# Fermi coordinates

In the mathematical theory of Riemannian geometry, Fermi coordinates are local coordinates that are adapted to a geodesic.[1]

More formally, suppose M is an n-dimensional Riemannian manifold, ${\displaystyle \gamma }$ is a geodesic on ${\displaystyle M}$, and ${\displaystyle p}$ is a point on ${\displaystyle \gamma }$. Then there exists local coordinates ${\displaystyle (t,x^{2},\ldots ,x^{n})}$ around ${\displaystyle p}$ such that:

• For small t, ${\displaystyle (t,0,\ldots ,0)}$ represents the geodesic near ${\displaystyle p}$,
• On ${\displaystyle \gamma }$, the metric tensor is the Euclidean metric,
• On ${\displaystyle \gamma }$, all Christoffel symbols vanish.

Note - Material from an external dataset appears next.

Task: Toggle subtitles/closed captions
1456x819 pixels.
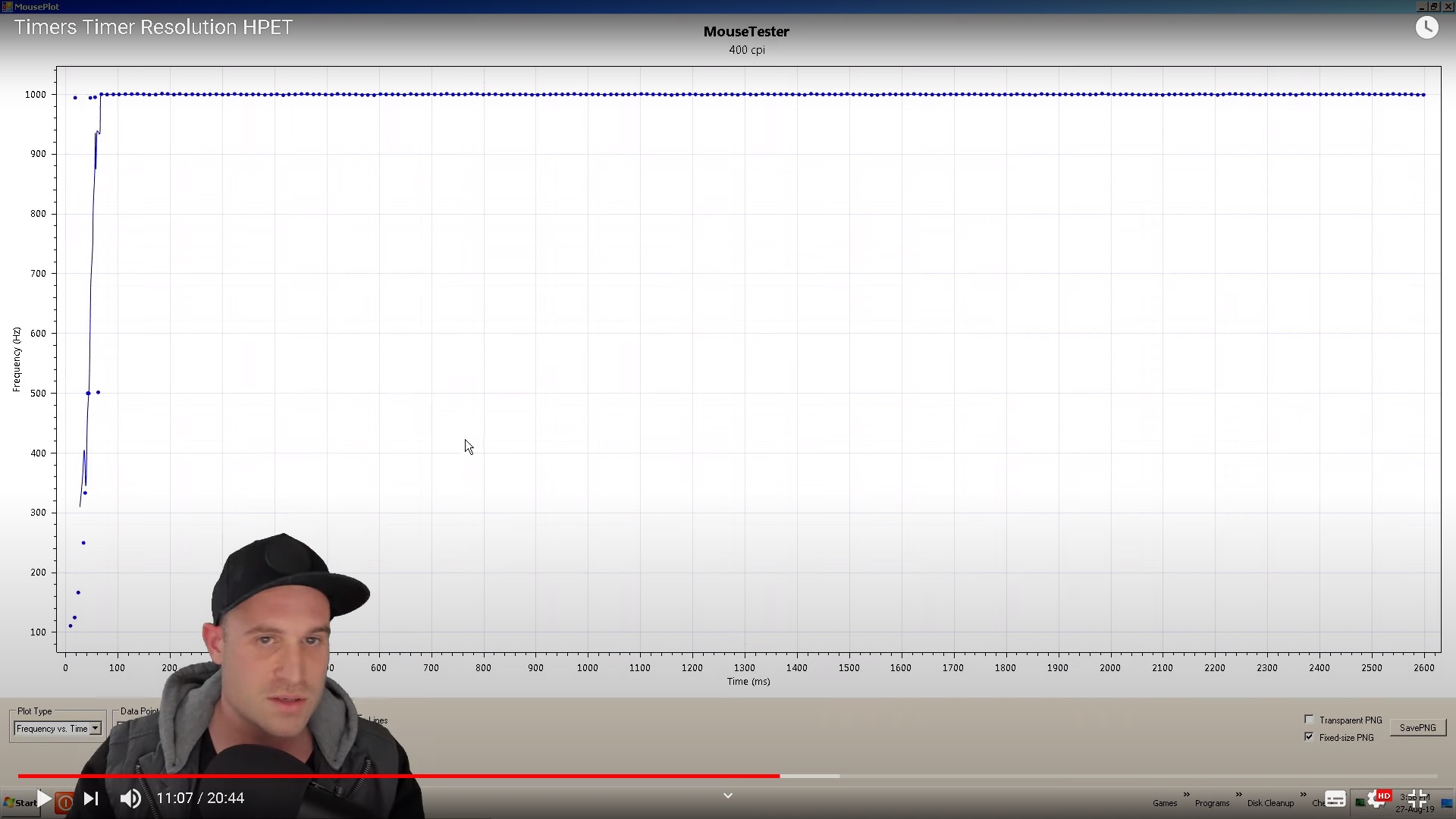Action: tap(1335, 799)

Such coordinates are called Fermi coordinates and are named after the Italian physicist Enrico Fermi. The above properties are only valid on the geodesic. For example, if all Christoffel symbols vanish near ${\displaystyle p}$, then the manifold is flat near ${\displaystyle p}$.

1. ^ Manasse and Misner [1], Fermi Normal Coordinates and Some Basic Concepts in Differential Geometry. Journal of Mathematical Physics 4:6, 1963.